I think there are several ways to apply the Gospel Coalition vision statement while seeking to maintain a focus on making disciples. There is certainly overlap between the ideas, but here they are:
1. Primary/Ultimacy: Some seek to consider where gospel proclamation and demonstration fit together--working in (if you will) a symbiotic relationship. Some have done this by arguing for the "primacy" of gospel proclamation (Making Christ Known, ed. John Stott). Others have done this through using the term "ultimacy," most recently popularized by Christopher Wright in his book The Mission of God (in a nutshell, do good deeds and at some point--before, during, or after those deeds--be sure you ultimately proclaim Christ).
2. Join in Jesus' mission: Jesus came serving the hurting and saving the lost and we join that mission. Russell Moore has written helpfully on that approach. I tend to resonate with this view, though it is not without its challenges and detractors. Now, for those who hold this view, we still need a recognition that the world will praise you when you do justice and will resist you when you preach Jesus. So, for whatever you call it, you must strive at gospel proclamation often more than you do gospel demonstration.
3. Church Gathered and/or Scattered: Others apply this statement that the church "must work for justice and peace in their neighborhoods" by distinguishing between what the church is obligated to as a gathered body versus its calling as individuals out in their communities. There are a number of ways that people put this together. My point here is not to delineate them, but to point to the fact that how one defines the church plays into how one applies the Gospel Coalition statement on mercy and justice. (Here is a conversation between Tim Keller and Michael Horton that touches on this point)
4. Proclamation vis-à-vis Demonstration: I find the distinction between proclamation and demonstration helpful. I discussed it at length here, as I mused on the eighth affirmation of the Missional Manifesto. When believers are discipled, they are taught how to follow Jesus and live on mission through both gospel proclamation and demonstration, and gospel demonstration flows from discipleship. So, gospel proclamation is the center of the mission, and flowing from such is gospel demonstration. Disciple-making can't take place without both gospel proclamation and demonstration, so making disciples that engage on mission is essential to the mission of the church. (Matt Chandler argues this point well in a conversation with Tim and Michael Horton) Thus, you could say gospel proclamation is the center, stack pole, or backbone of the mission that is lived out holistically as churches "work for justice and peace in their neighborhoods."
All of these are perfectly orthodox views held by orthodox believers, pastors, and scholars.

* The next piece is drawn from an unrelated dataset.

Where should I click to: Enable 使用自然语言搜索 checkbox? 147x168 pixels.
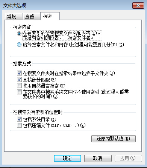point(19,86)
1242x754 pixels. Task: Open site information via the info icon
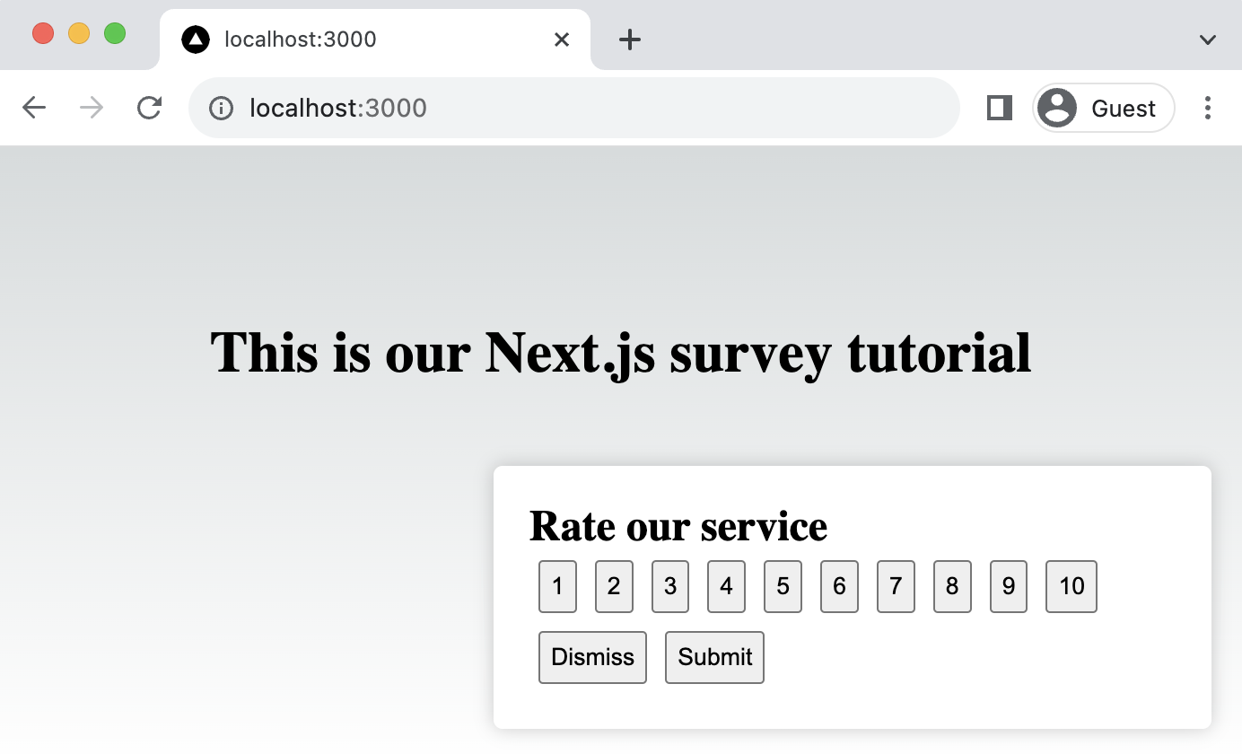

They all fit well within the evangelical consensus on the mission and the church. But like I stated earlier, there are different views. This is a discussion that needs to take place, as well as one that will likely have different answers depending on your point of view, theological framing, and context.
As always, your comments, other approaches, and examples of how your local church or ministry is doing justice and mercy are welcomed.